2012-06-01 13:51:24
Réplique des cols bleus au communiqué de la
Ville de Québec
- les cols bleus rappellent à l’administration
Labeaume qu’ils sont en grève des heures supplémentaires pour les
activités régulières, les cols bleus effectuent des heures
supplémentaires uniquement pour les services essentiels tels que
prescrit par la loi et convenus devant la Commission des relations
du travail;
- les cols bleus rappellent que lorsque l’administration municipale
a mis à pied 162 auxiliaires, la Ville ne semblait pas s’émouvoir
des horaires de travail modifiés par les mises à pied, ni non plus
des services dont la population était privée;
- depuis plusieurs semaines, l’administration Labeaume a été avisée
de la grève des cols bleus et de ses répercussions;
- cette grève légale est une première en 30 ans, elle est le
résultat du contexte général des relations de travail et de
l’atmosphère malsaine que l’administration Labeaume cultive à
l’égard de l’ensemble de ses employés depuis plusieurs années;
- les cols bleus déplorent la situation et encouragent la
population à soutenir financièrement l’Opération Enfant Soleil par
d’autres moyens que le pont payant.
Les représentants syndicaux n’entendent pas ajouter d’autres
commentaires à ceux contenus dans ce communiqué.
Rappel des faits
Les cols bleus sont au nombre d’environ 1350 et n’ont pas exercé de
droit de grève depuis plus de 25 ans. Ils sont sans contrat de
travail depuis le 31 décembre 2010. Les négociations entre les cols
bleus et la Ville de Québec ont commencé en février 2011. Treize
séances de négociation ont eu lieu entre les parties depuis février
2011, dont quatre en présence d’une médiatrice nommée par la
ministre du Travail.
Les pourparlers entre les parties se sont rompus abruptement le
jeudi 12 avril quand les cols bleus ont découvert une note interne
du directeur général de la Ville préfigurant des compressions à
grande échelle. Tout en reconnaissant l’existence de ce document,
le maire Labeaume en a minimisé l’importance disant qu’il ne
s’agissait que du travail «d’un
fonctionnaire», rien de plus qu’un «document de travail». Le 17 avril, la
Ville a tout de même procédé à la mise à pied de 162 employés
auxiliaires.
Cette manœuvre a été contestée devant la CRT qui a conclu qu’il
s’agissait d’un lock-out illégal et de représailles à l’endroit des
syndiqués
(http://www.crt.gouv.qc.ca/uploads/tx_crtdecisions/2012_QCCRT_0198_01.pdf).

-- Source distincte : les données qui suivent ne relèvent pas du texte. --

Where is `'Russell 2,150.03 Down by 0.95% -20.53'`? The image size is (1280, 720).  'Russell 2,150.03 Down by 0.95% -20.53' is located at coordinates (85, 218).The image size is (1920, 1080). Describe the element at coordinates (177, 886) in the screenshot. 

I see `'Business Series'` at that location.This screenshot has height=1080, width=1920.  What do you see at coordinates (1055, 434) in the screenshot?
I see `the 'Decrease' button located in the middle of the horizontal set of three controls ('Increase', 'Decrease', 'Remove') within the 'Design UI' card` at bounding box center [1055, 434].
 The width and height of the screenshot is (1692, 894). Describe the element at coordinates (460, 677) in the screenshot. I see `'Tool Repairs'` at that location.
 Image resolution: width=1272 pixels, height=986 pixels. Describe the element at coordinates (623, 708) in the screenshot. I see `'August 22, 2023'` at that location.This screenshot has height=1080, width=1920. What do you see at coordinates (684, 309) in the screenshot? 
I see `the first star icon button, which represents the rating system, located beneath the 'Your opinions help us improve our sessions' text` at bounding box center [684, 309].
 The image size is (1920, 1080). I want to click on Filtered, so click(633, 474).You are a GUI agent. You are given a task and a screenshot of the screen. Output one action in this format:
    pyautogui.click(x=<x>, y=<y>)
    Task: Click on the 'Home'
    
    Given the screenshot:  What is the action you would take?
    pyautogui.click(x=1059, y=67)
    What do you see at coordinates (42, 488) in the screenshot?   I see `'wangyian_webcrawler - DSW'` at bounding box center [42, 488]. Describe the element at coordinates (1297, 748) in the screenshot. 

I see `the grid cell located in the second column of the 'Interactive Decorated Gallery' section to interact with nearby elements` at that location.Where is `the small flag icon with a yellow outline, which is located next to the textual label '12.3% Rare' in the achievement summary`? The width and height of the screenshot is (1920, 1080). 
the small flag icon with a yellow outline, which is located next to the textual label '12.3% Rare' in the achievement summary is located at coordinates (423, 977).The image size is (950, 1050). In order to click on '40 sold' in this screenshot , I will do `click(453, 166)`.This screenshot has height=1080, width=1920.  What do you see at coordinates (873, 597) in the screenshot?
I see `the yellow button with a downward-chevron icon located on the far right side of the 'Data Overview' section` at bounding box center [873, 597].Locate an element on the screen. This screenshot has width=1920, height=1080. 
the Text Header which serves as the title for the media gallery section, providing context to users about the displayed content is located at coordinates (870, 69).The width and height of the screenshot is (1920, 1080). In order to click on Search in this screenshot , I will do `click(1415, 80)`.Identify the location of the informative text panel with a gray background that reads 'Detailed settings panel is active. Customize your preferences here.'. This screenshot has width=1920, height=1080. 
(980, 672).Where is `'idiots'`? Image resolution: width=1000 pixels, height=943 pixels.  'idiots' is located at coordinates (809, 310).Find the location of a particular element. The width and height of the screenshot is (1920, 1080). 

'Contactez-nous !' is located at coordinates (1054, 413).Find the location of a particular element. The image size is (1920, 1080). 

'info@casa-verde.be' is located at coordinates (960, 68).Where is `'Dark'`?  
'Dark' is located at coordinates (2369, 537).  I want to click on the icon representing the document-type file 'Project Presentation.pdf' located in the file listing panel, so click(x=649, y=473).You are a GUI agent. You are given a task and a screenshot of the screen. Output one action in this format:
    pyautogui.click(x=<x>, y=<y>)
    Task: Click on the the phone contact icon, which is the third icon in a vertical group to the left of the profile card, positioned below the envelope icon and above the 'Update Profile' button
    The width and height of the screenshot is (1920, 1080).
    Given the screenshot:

Tout en notant que la population n’avait pas reçu les services
auxquels elle était en droit de s’attendre, la CRT a ordonné le
retour au travail des 162 auxiliaires.
Le 17 avril en soirée, plus de 950 employés cols bleus
participaient au vote secret et accordaient à leur direction
syndicale le mandat de déclencher la grève au moment jugé opportun.
Depuis le 24 mai, les cols bleus sont en grève légale des heures
supplémentaires, le tout encadré par la Loi sur les services
essentiels.
Le SCFP
Comptant plus de 111,000 membres au Québec, le SCFP représente
environ 70% de l’ensemble des employés municipaux au Québec, soit
29,400 membres. Le SCFP est de plus présent dans les secteurs
suivants: les affaires sociales, les communications, l’éducation,
l’énergie, les sociétés d’État et organismes publics, les
transports aérien et urbain, le secteur mixte, ainsi que les
universités.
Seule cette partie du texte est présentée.